Disney is FUN. And that's fine. It is also pretty expensive. My family has had only one Disney experience. Years ago, Mr. FS and I delivered papers at a conference in Orlando. We took the children. When the conference was over, we stayed on to go to Disney World, where we saw many of our colleagues. Most of our driving costs were courtesy of our employer. The basic ticket price for a day at the theme park is--I would say--worth it. You get a lot of bang for your buck as far as FUN goes.
What's not worth it are the souvenirs. Food is also ridiculously expensive and you are not allowed to bring anything in. This is not the case at EuroDisney; Europeans would not stand for that. Hotels in Orlando can also be ridiculously cheap. I ran into a colleague who had stuffed 6 or so kids from his blended family into their van. They stayed in a motel a little way out for maybe $60.00 a night. But if you stay on-site as my brother did, you may be spending upwards of $300.00 per night.
What is my point? My point is that you should separate experiences. If Disney is about the park and FUN, then it is not too expensive. Like Jazz Fest (see Mr. FS's post on this), you get a whole day of FUN for your ticket price. If you add in souvenirs, it becomes very expensive. Similarly, and unlike Jazz Fest, it is not a food experience. The food is mediocre to bad at all levels. So we ate at the lowest level we could get away with--and as little as possible. We bought no souvenirs. So we had the FUN, but did not "border cross" to food and shopping.
Similarly, I think the T Rowe Price/Disney collaboration border crosses as well, mixing financial education and FUN. As I said in my comment on GRS, this reminds me of companies that sell overpriced items saying that a percentage will be donated to a worthy cause. Border crossing: tee shirts and charity. You could probably send more to charity if you bought the tee shirt and sent your own contribution to your charity. Having a personal finance "game" at Disney strikes me as trying to go left and right at the same time; they are contradictory activities, sending, I think, a mixed message. In fact, some of the comments at GRS and elsewhere spoke about how cool a piggy bank souvenir would be. Why not buy your piggy bank at the Dollar Store?
Indeed, a frugal tip for Disney goers would be to head over to the nearest thrift store. There you will find zillions of Disney tee shirts, pajamas, sweatshirts--even sweaters in adult sizes. All emblazoned with Disney characters. Many seemingly unworn. My sister-in-law, noticing all the Hawaii-themed tees at a local thrift, decided to buy her souvenirs BEFORE the family trip to Hawaii. There's even more Disney merchandise than Hawaii merchandise.
I really believe that you get the most out of experiences when you respect the boundaries. When we go out to eat, we try to go where the food is good. That would be New Orleans (including Jazz Fest)--or Paris--or Montreal. Not Disney.
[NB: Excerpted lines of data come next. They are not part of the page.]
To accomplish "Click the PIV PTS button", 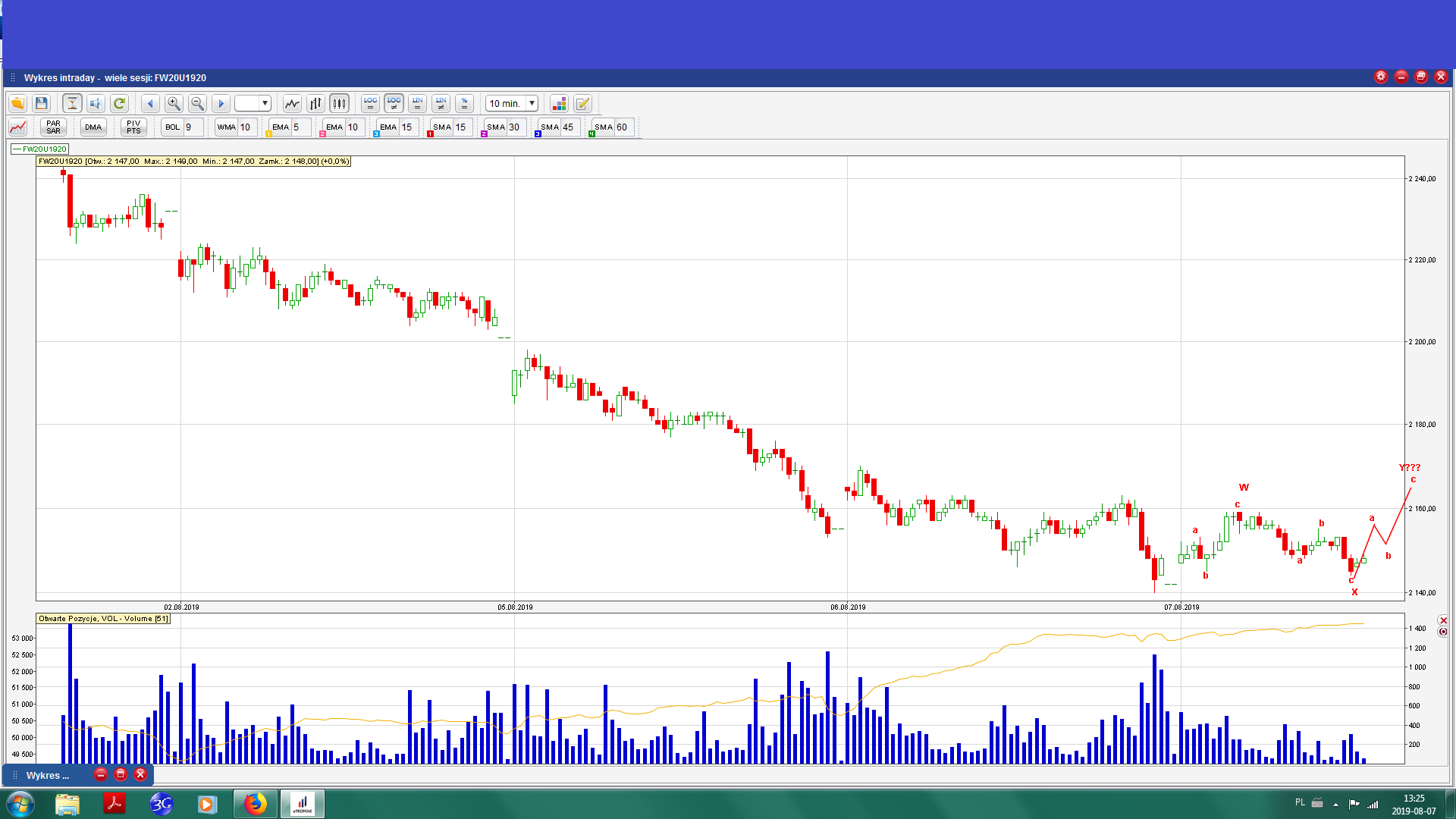I will [x=133, y=127].
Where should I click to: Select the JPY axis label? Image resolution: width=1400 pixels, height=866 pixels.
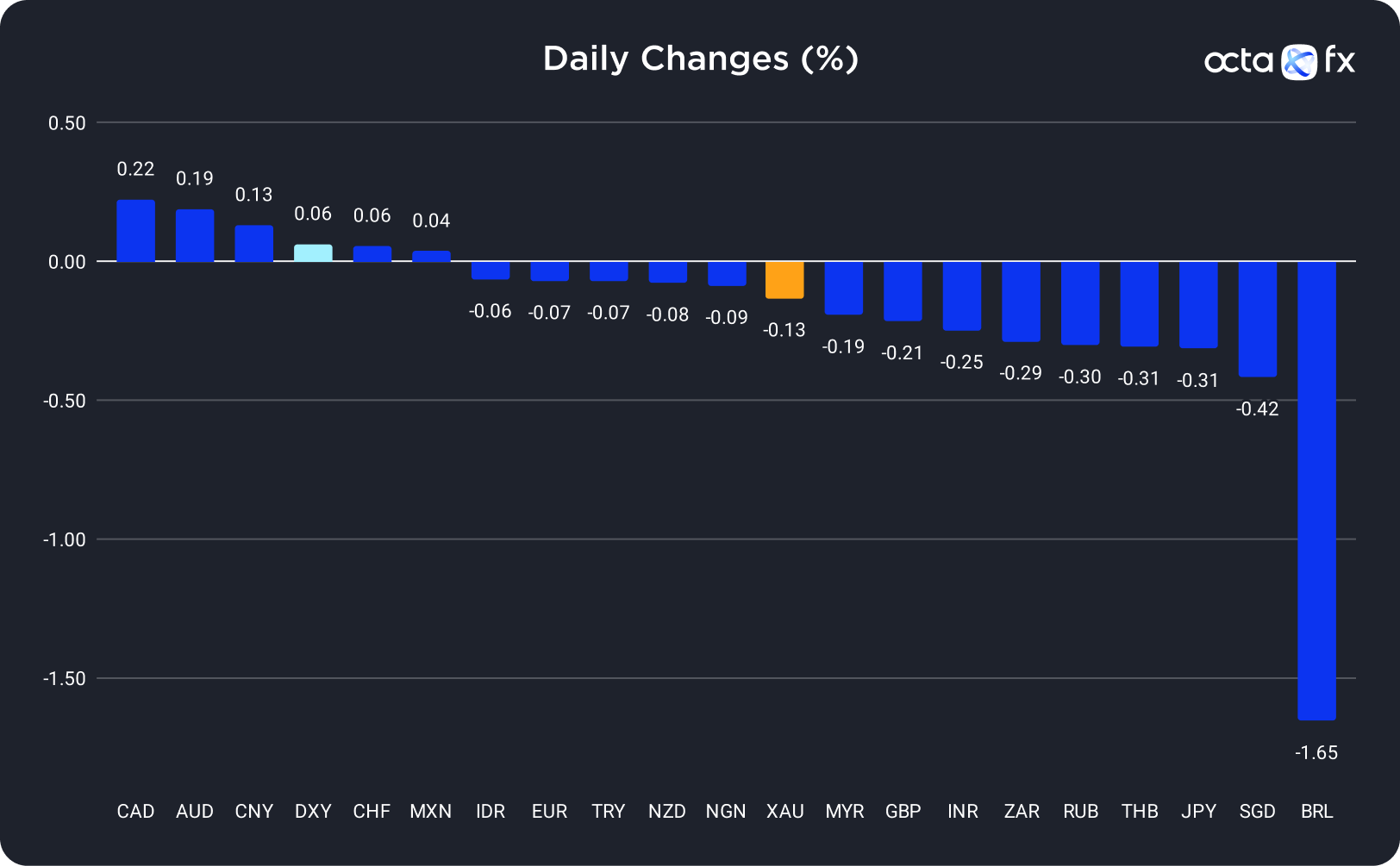click(1198, 811)
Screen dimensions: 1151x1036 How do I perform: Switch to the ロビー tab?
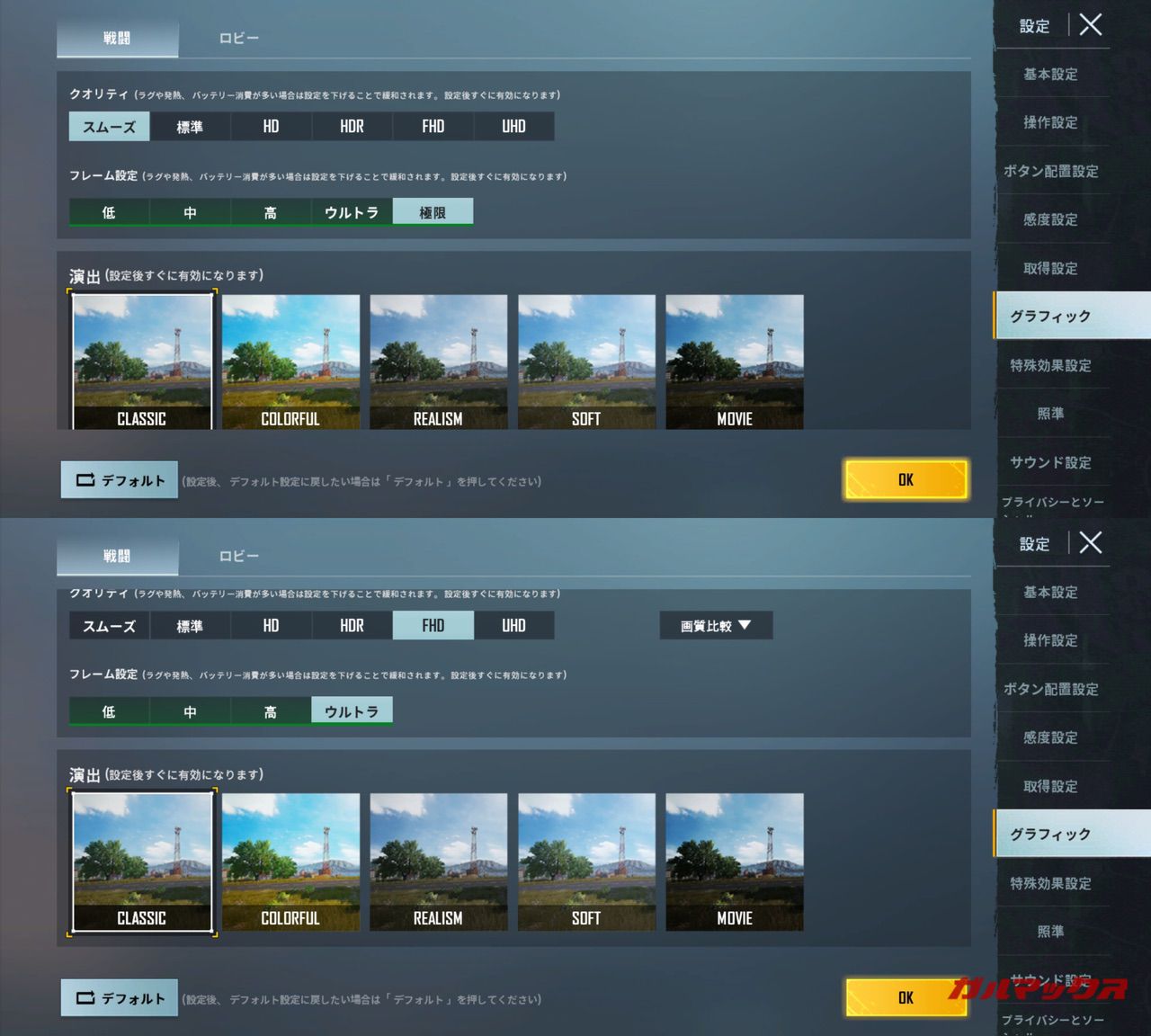237,39
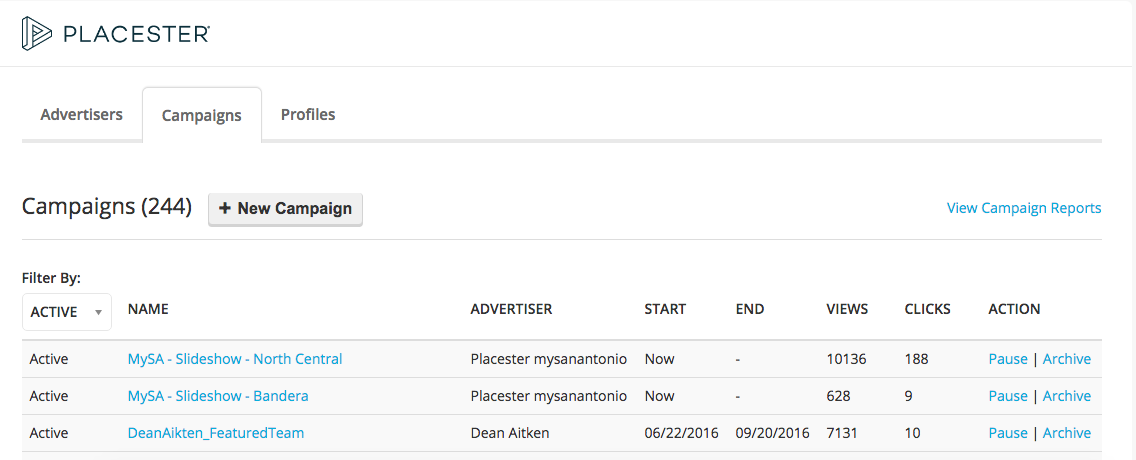Open MySA - Slideshow - Bandera campaign
Image resolution: width=1136 pixels, height=460 pixels.
218,396
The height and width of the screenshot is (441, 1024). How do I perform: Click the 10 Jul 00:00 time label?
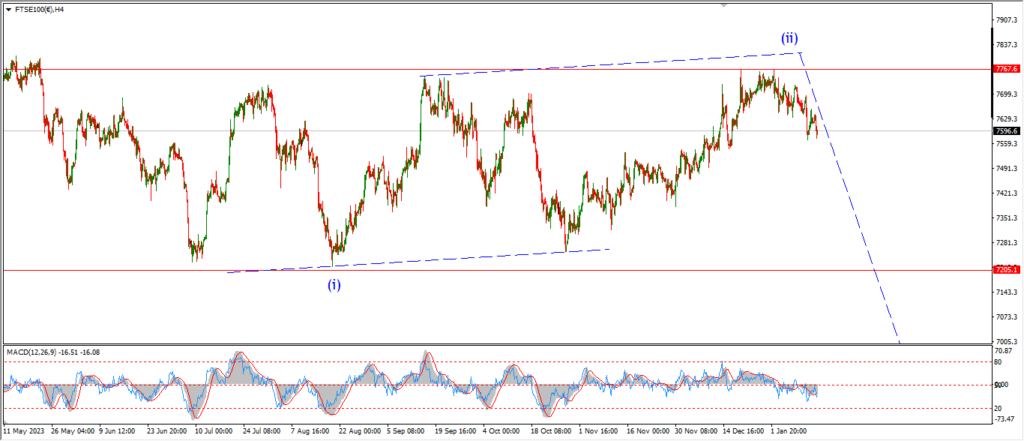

When I want to shop, I prefer Banana Republic (on sale!) to the Disney Store.
I suppose it is to the advantage of Disney and other marketers to try to make us cross the borders--or even not to notice that there are borders. To promote the souvenirs et al as PART of the Disney experience is to border cross and leave prudent personal finance behind. It is related to the bundled packages (internet, cable, phone, cell phone) that are so financially tangled that not even Consumer Reports can figure out what plan is a good deal.